We all understand that there is an official desire to reduce public movement of any kind. But at some stage scientific optimality has to give way to common sense.
If you are as bad at golf as I was when I used to play it, it takes between four and five hours to complete a round. That is four or five hours that you are not cooped up inside catching Covid from a close contact.
The necessary mindset shift towards the outdoors, as well as embracing the potential use of large well-ventilated buildings such as car parks and halls, appears to be happening in the land of officialdom.
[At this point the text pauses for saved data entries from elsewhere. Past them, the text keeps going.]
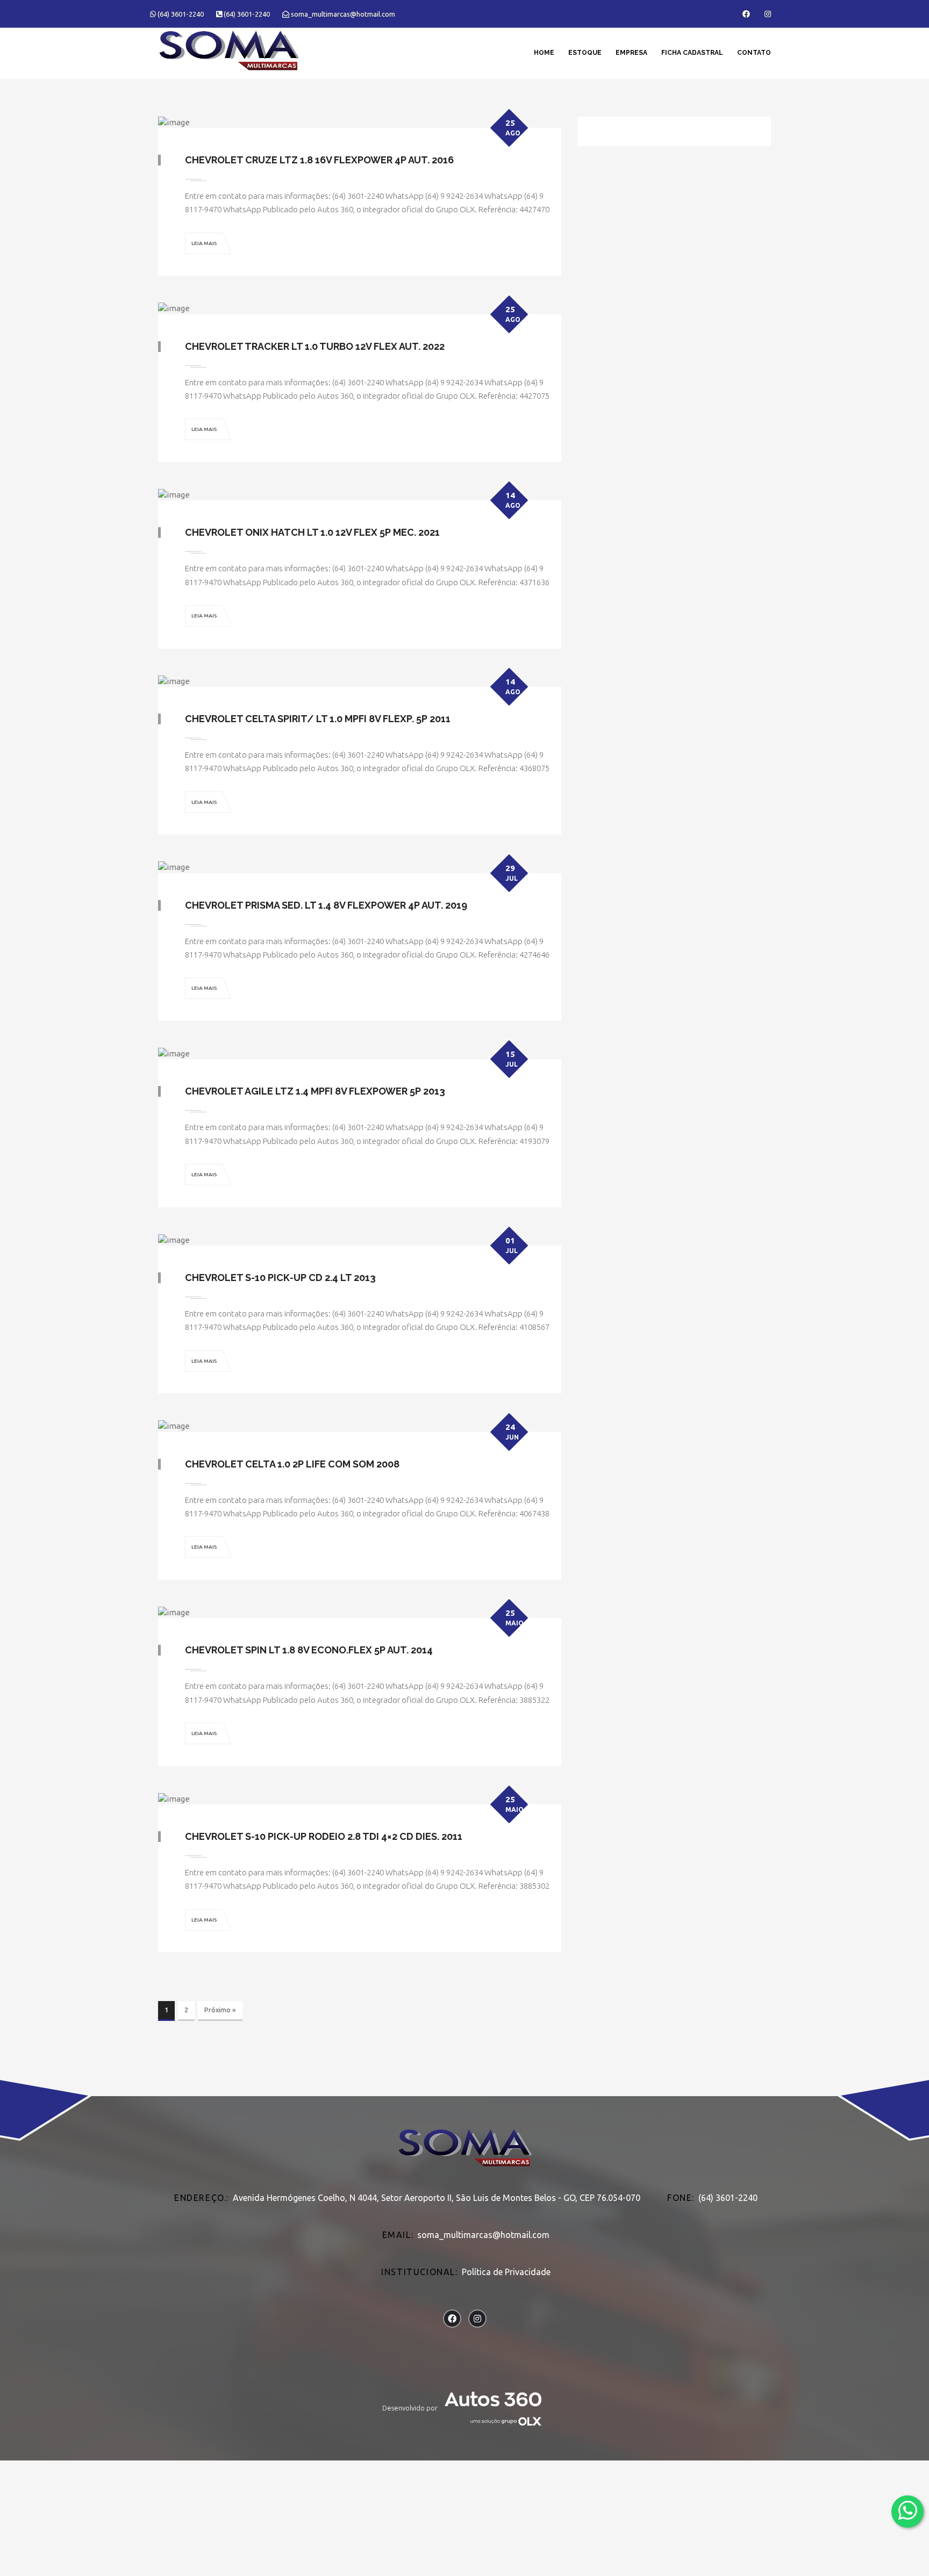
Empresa (631, 52)
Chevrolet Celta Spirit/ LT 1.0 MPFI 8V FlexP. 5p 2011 (318, 718)
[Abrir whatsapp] (907, 2511)
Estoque (585, 52)
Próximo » (220, 2009)
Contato (754, 52)
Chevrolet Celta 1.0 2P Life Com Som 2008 (292, 1464)
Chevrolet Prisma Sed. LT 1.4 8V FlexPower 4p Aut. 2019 (326, 905)
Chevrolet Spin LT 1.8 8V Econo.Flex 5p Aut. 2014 (309, 1650)
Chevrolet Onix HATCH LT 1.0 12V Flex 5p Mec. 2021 (312, 532)
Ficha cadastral (692, 52)
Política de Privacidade (506, 2272)
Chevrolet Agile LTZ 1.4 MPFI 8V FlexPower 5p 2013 (315, 1091)
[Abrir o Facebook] (746, 14)
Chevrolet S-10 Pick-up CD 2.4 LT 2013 (280, 1277)
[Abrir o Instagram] (768, 14)
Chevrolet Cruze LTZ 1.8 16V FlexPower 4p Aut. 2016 (319, 160)
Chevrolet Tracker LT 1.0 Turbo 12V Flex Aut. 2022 (315, 346)
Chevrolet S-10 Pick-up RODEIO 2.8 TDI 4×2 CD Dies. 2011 (323, 1836)
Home (544, 52)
When many were still overly focused on telling people to wash their hands, UCD architecture professor Orla Hegarty was relentlessly banging the drum on the importance of fresh air and ventilation. She consistently argued that some elements of life can go on safely as long as ventilation is prioritised. Hegarty is now on an expert committee advising Nphet, which is a sign of progress.
Rules and fees
Meanwhile, Fáilte Ireland is deploying grant aid towards tourism businesses to help them prepare for outdoor trading. Local authorities, such as Dublin City Council, waived some rules and fees for outdoor trading last year. This year they will have to step it up even more.
There is always the risk of Irish weather putting a dampener on things, of course. But personally I couldn’t care less about that.
It would be better for us all to sing safely in the rain this summer than moping around indoors, fed up and on our own.